Romania’s Transilvania International Film Festival (TIFF) in the city of Cluj-Napoca is paying a socially-distanced homage to Federico Fellini this year.
It’s a hundred years since the Italian cinema giant’s birth and there’s a selection of his films and a photo exhibition on display. Since both countries’ languages are closely related, and many Romanians understand at least some Italian, it’s an apposite choice.
But the festival’s 19th edition will of course be most remembered for the conditions it has to be held in.

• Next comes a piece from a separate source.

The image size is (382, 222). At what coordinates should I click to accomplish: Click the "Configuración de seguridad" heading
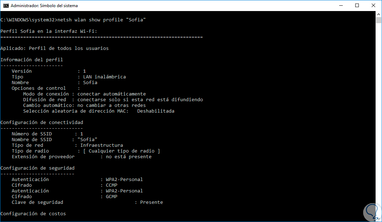coord(37,168)

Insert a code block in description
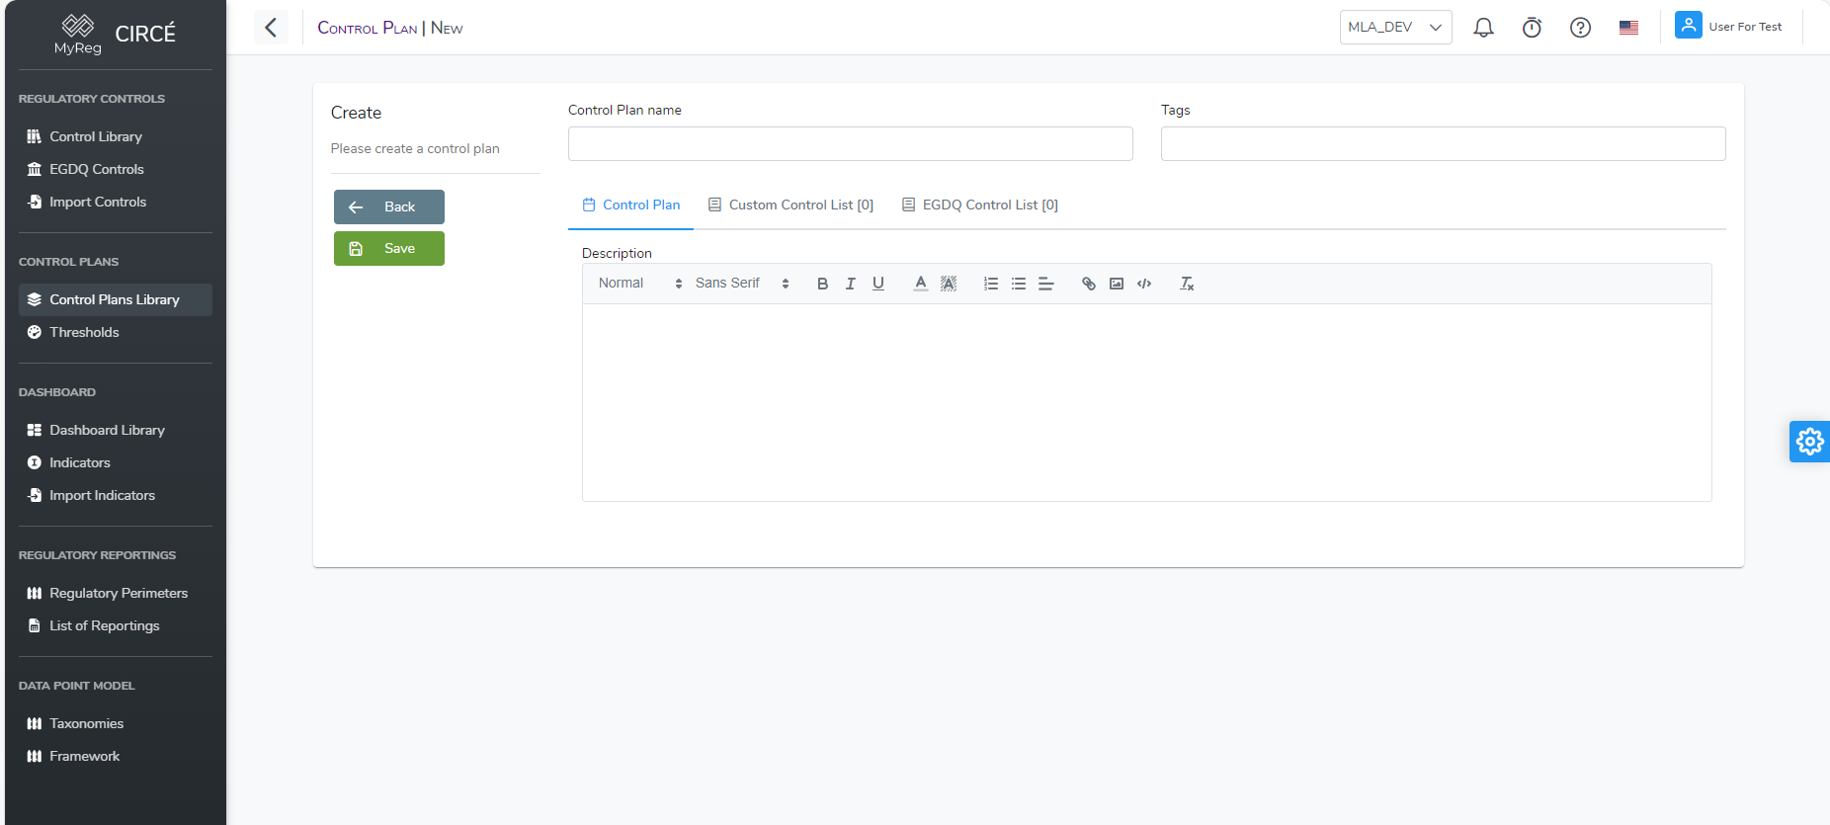(1144, 284)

All film screenings are outdoors and the seating has been reduced for safety.
The main stage, in a big city square that would usually host an audience of 2000, is limited to just 500.
The French romantic comedy-drama “La Belle Époque” by Nicolas Bedos with Daniel Auteuil and Fanny Ardant was the first to be shown at the opening gala on Friday night.
This year, for the first time, at least 20 films from the festival will be available for two weeks through the TIFF Unlimited VOD platform.
Since the 2000s Romania has enjoyed a new wave in cinema that has gained international recognition.
Its films have tended to be both realist and minimalist, but also with a healthy dose of black humour.
This year, “Cardinal” by veteran director Nicolae Mărgineanu tells the story of Romanian Greek-Catholic bishop Iuliu Hossu (1885-1970).
Pope Francis beatified and Hossu and six other Greek-Catholic bishops, who were killed during the Communist regime when he visited Romania in 2019.
The regime would only recognise the Romanian Orthodox church and it seized both the churches and property of the Greek-Catholic church in 1948, which have never been returned.